# New to the Horse Forum!



## blackdieselpony (Feb 26, 2012)

Hello! My name is Olivia I am 20 I have a 14.3 APHA gelding who is 13yrs old. I am SLR 2011 Rodeo Queen, I show western pleasure dressage at local shows. I used to show in engish and enjoy that too but have switched to western. I worked at a Horseback riding ranch for 1 year and had many experiences working with endurance horses and conditioning them. I LIKE some NH methods but I also take some of my problem solving methods from formal training. I know that there are many different ways of doing things and it is so important to find what works for your horse and you.

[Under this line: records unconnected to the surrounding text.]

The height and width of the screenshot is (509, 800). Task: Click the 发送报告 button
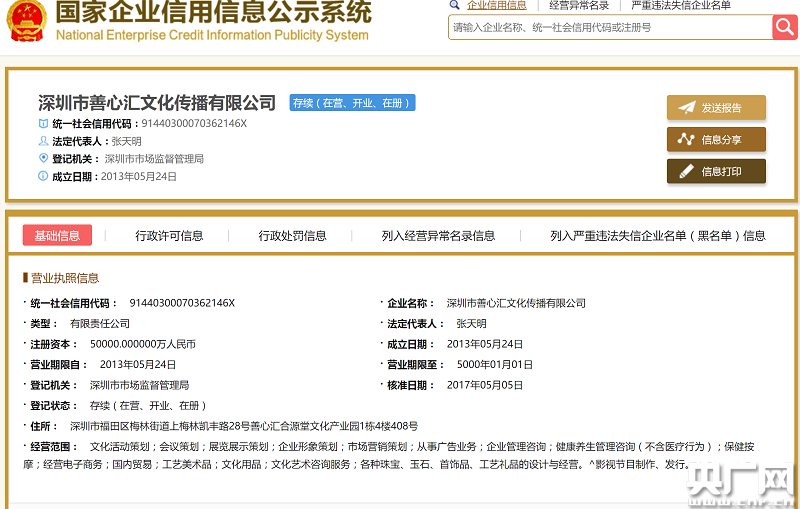point(716,108)
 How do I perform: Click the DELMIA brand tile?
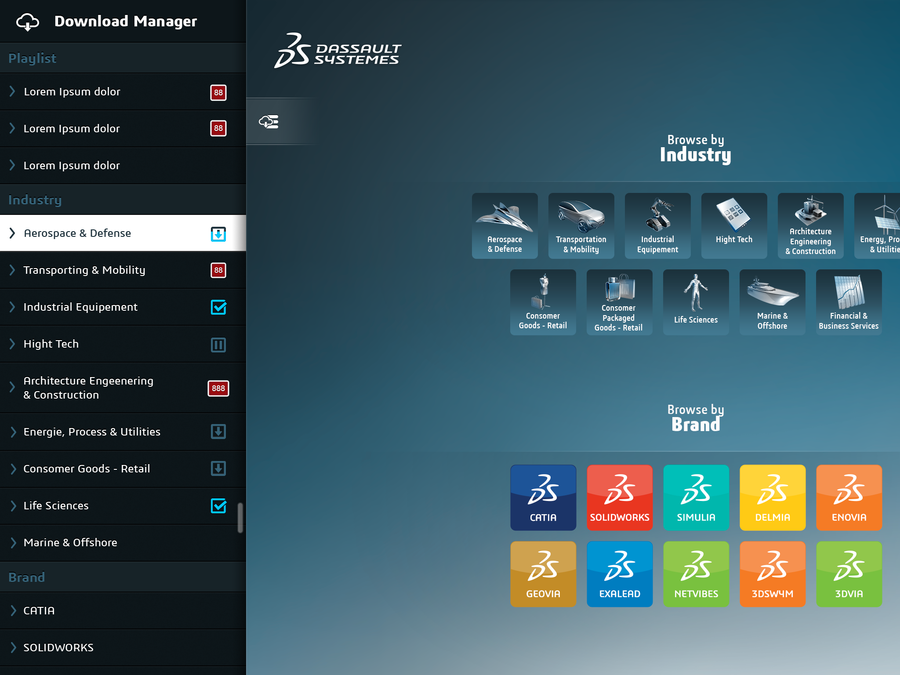click(772, 497)
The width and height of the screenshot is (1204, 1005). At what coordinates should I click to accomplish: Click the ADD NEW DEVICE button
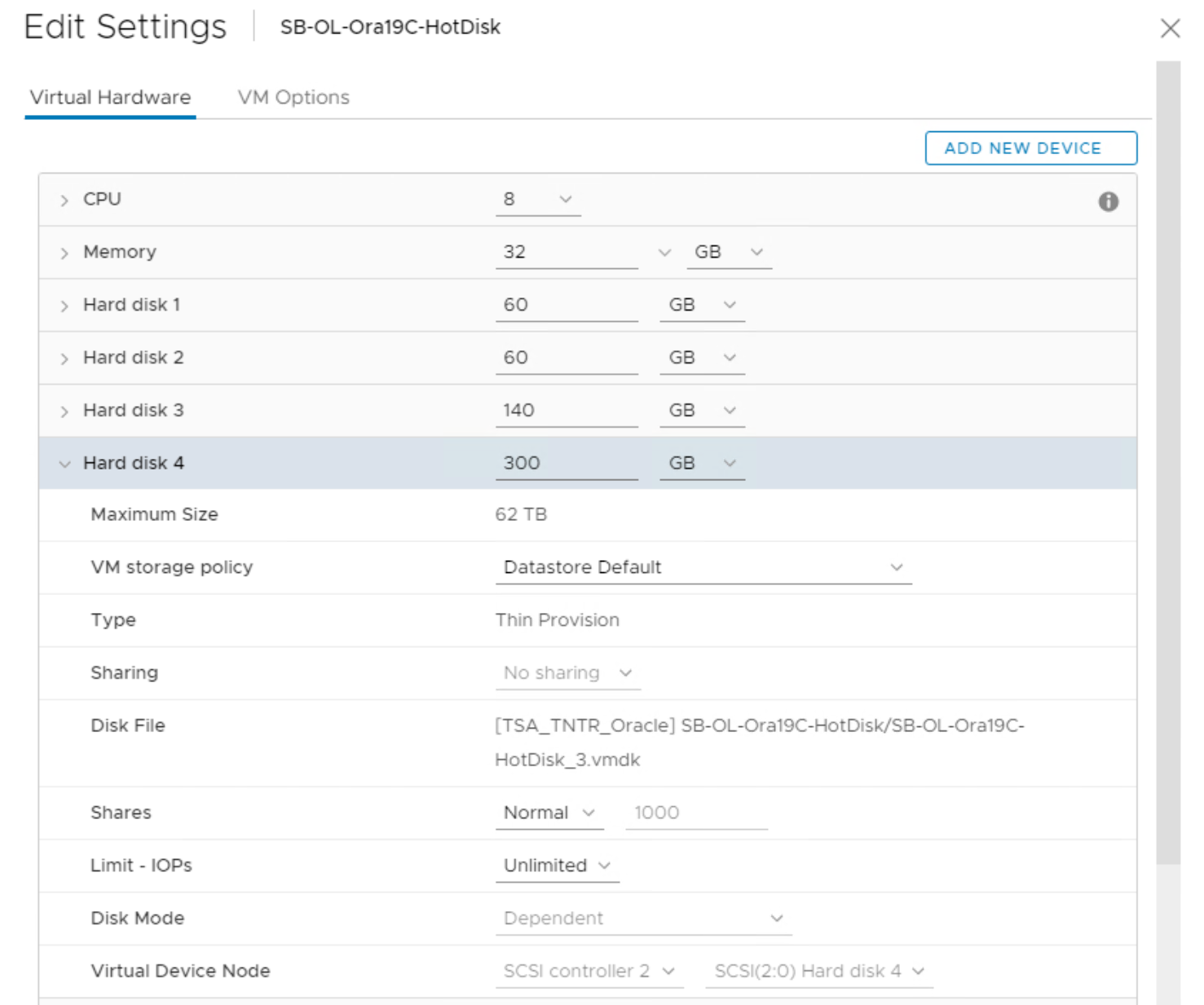click(1030, 148)
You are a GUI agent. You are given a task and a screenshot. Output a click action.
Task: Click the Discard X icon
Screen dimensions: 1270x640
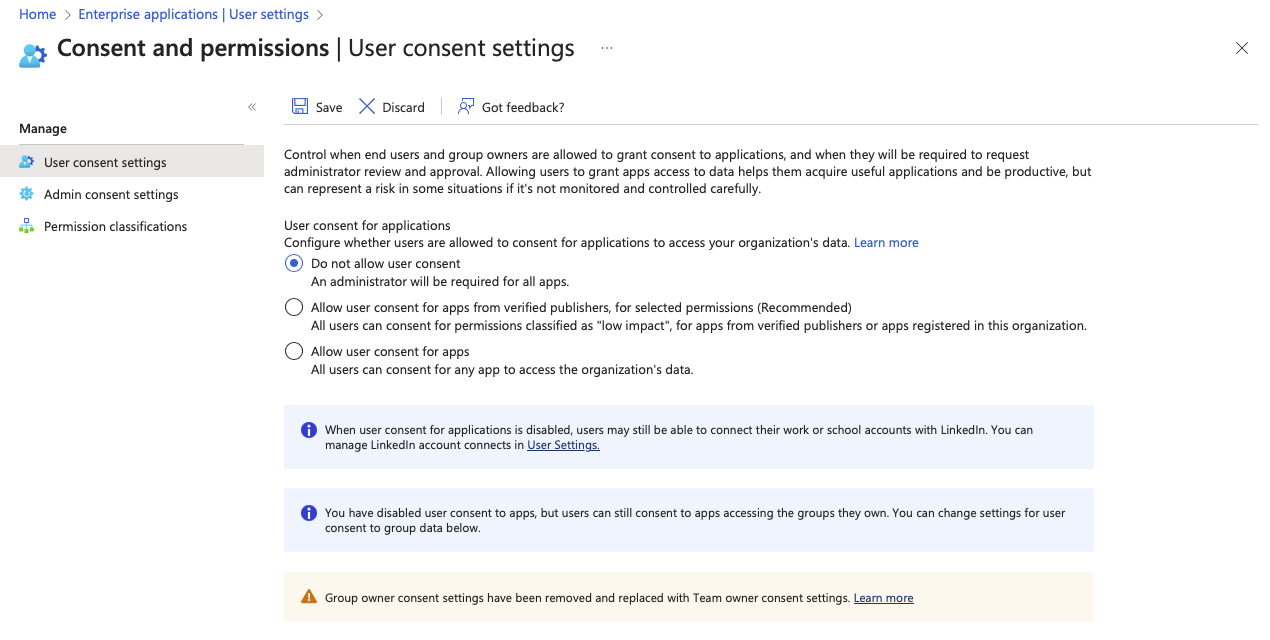click(367, 107)
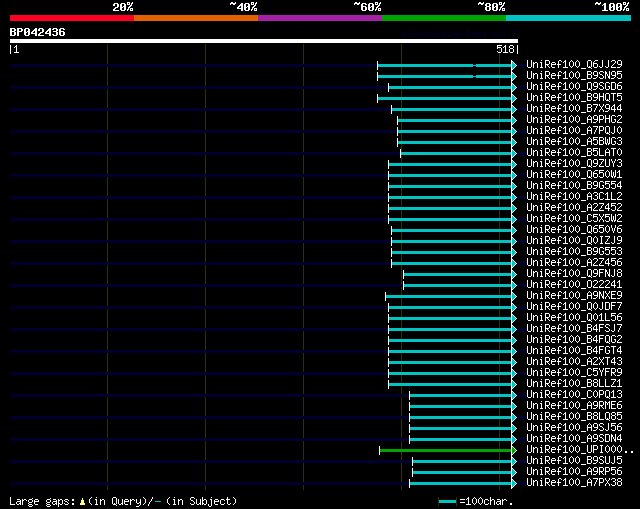Click the arrowhead beside UniRef100_A7PX38
Viewport: 640px width, 509px height.
[514, 483]
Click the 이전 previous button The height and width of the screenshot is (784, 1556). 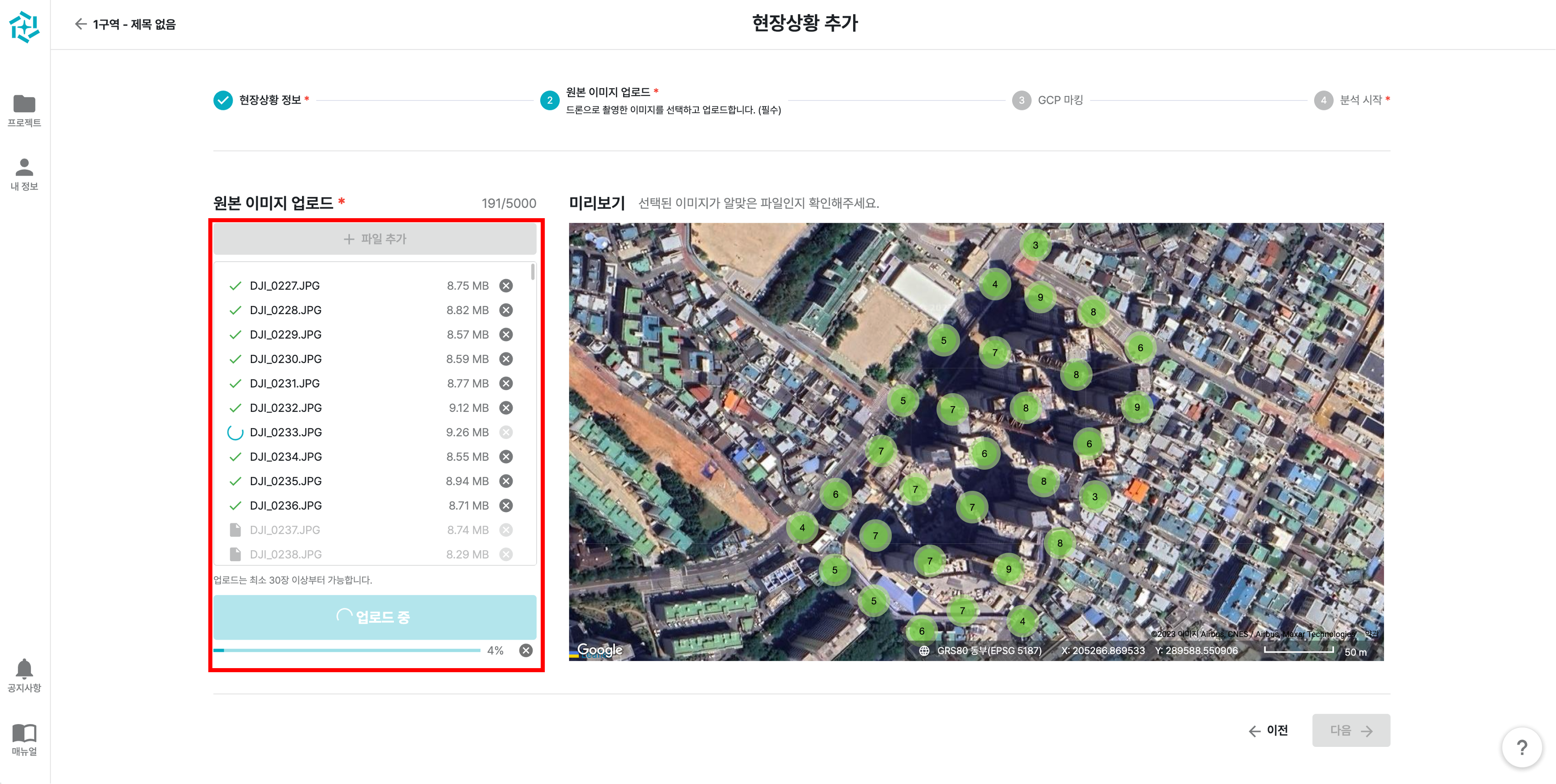[x=1268, y=730]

I have owned horses for 6 years and have done everything myself with the help of friends and trainers. I went through a horse related injury and had to sell my Rodeo Queen horse because he was too much for me. So now I have my sweet little paint who I have an incredible connection with. 
This is Diesel 
































I look forward to meeting everyone and getting to know you all!


----------



## Cowgirls Boots (Apr 6, 2011)

Welcome!!
_Posted via Mobile Device_


----------



## blackdieselpony (Feb 26, 2012)

I like that this one has a phone version is there an app or shortcut for HF?
_Posted via Mobile Device_


----------



## Cowgirls Boots (Apr 6, 2011)

I don't think so
_Posted via Mobile Device_


----------



## Clayton Taffy (May 24, 2011)

I hope you kept some grooming supplies on hand for you mud monster!
He sure is cute!


----------



## blackdieselpony (Feb 26, 2012)

OHH I know!! He rolls EVERYTIME I let him back in the pasture! My secret is Shine spray! The dirst barely sticks to him! LOL!
_Posted via Mobile Device_


----------



## HorseLovinLady (Jul 18, 2011)

Welcome to the forum!! Your horse is gorgeous! I'm partial to paints of course.


----------



## Allison Finch (Oct 21, 2009)

WELCOME to the forum!!

Don't you love how the horse always finds the absolutely MUDDIEST place in a pasture to roll? Their way of assuring a good rubbing the next time they are groomed.


----------



## Country Woman (Dec 14, 2011)

Welcome blackdeiselpony 
nice to meet you and Diesel


----------



## Susan Crumrine (Oct 5, 2009)

I love your horse....
Welcome to the horse forum...


----------



## blackdieselpony (Feb 26, 2012)

Thanks! I adore him. He has an amazing personality 
_Posted via Mobile Device_


----------